This is an idealistic picture, but defaulting to calling the police in every urgent situation isn’t working and it is causing lots of harm, including to police. Granted, not everybody (Really nobody besides my BFF and my liberal family members) knows about my rainbow-of-cars idea, but it really bothers me that the phrase “defund the police” feels so threatening to people.

I was so creeped out when I got this message from Insight Timer, where I’d named myself Defund Police (With the tagline of Abolish ICE, plus a bunch of festive emojis) that my tummy did a flip and I started to think about how to restructure my whole meditation routine.


The idea that redistributing TAXPAYER MONEY to less murdery organizations would be seen as “offensive or profane” filled me with facing-the-void type dread.
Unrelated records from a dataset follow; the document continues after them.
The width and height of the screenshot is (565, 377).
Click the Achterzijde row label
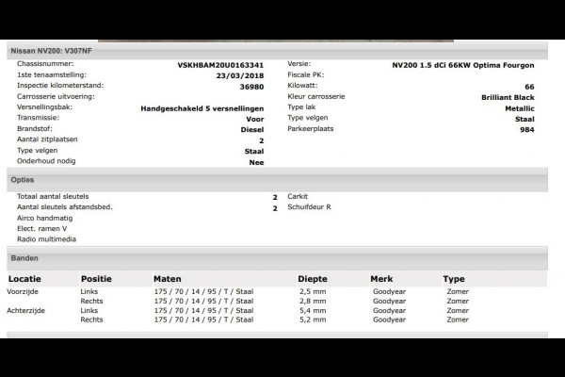(26, 311)
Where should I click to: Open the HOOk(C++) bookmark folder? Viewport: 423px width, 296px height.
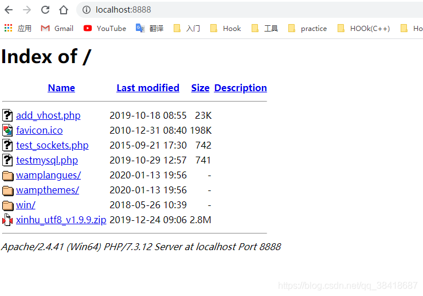click(x=364, y=28)
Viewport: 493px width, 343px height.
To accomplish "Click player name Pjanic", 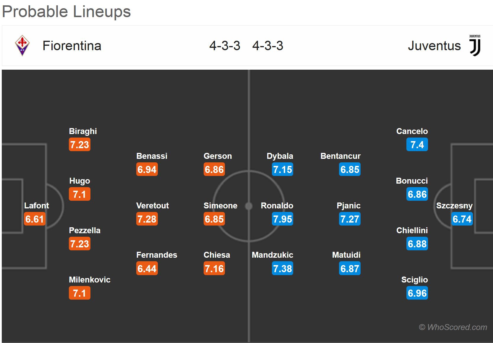I will (348, 205).
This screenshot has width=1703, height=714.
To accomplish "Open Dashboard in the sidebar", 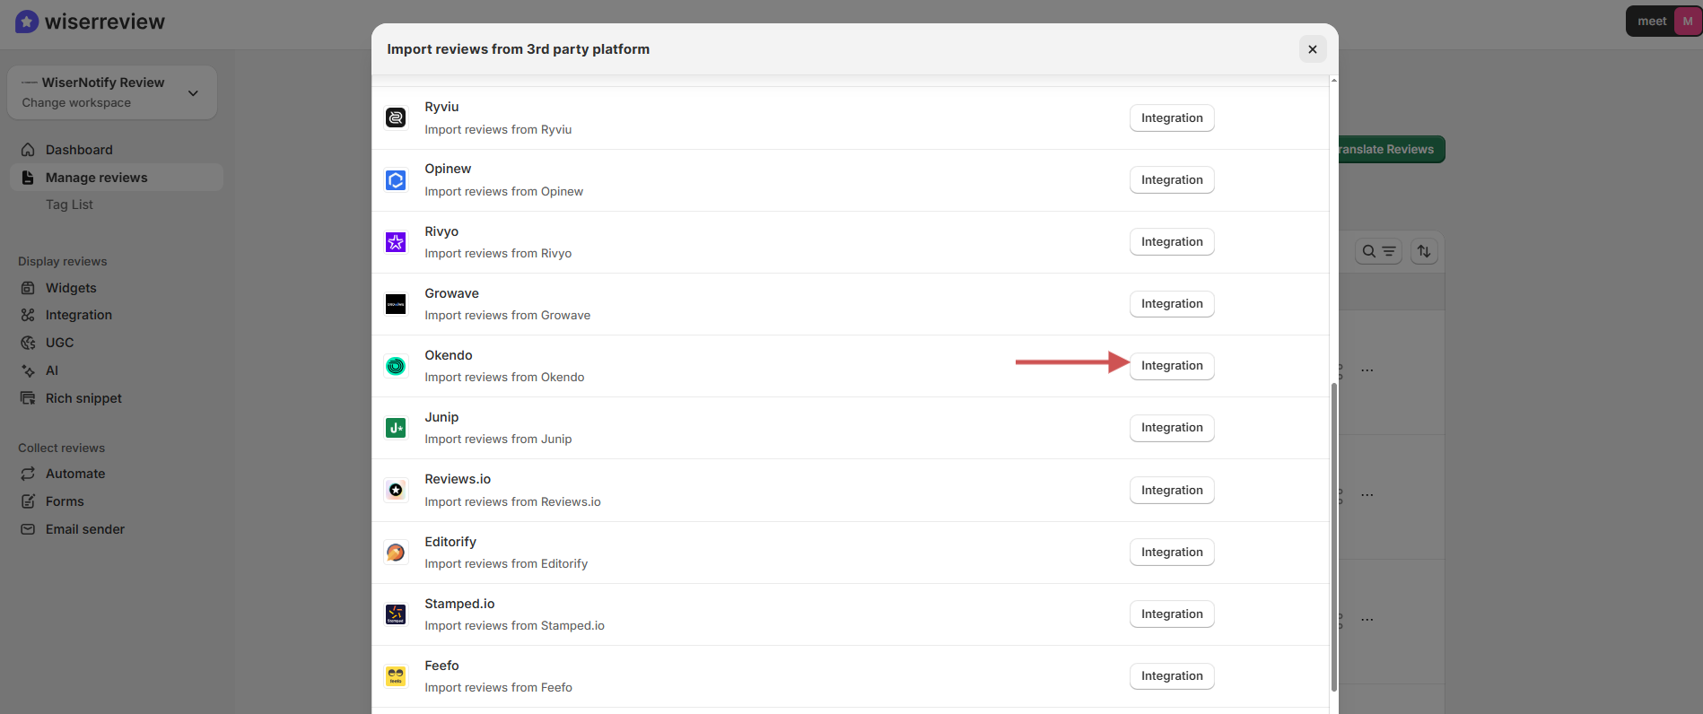I will pyautogui.click(x=79, y=150).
Not really conductive to a nice Yoga Nidra at bedtime.

I think this message from Viv means that some fellow human, in the course of logging on to meditate, was so jarred by the phrase that they decided to report it to Insight Timer. And the app, or at least this one particular person, took this petty, small-minded, fragile, repressive person’s side.

Admittedly, I have plenty of unethical apps. Somehow all my music ended up living on Joe Rogan-infested Spotify. As long as there are nieces and nephews, I will have Bannon-collaborating facebook in my life. But a meditation app somehow seems like it should know better, like it should have access to the better angels of our nature instead of feeling virtuous while propping up a violent system.

Meditation is such an intimate act. I love falling asleep to kind words or a chakra clearing at the end of a long day—it’s one of the deepest and most intimate parts of my relationship to myself. Just as I wouldn’t date someone who is apolitical or a Trump supporter, I’m not going to meditate with “someone” who feels offended and threatened at the tiniest suggestion, the tiniest little two-word nudge at structural change.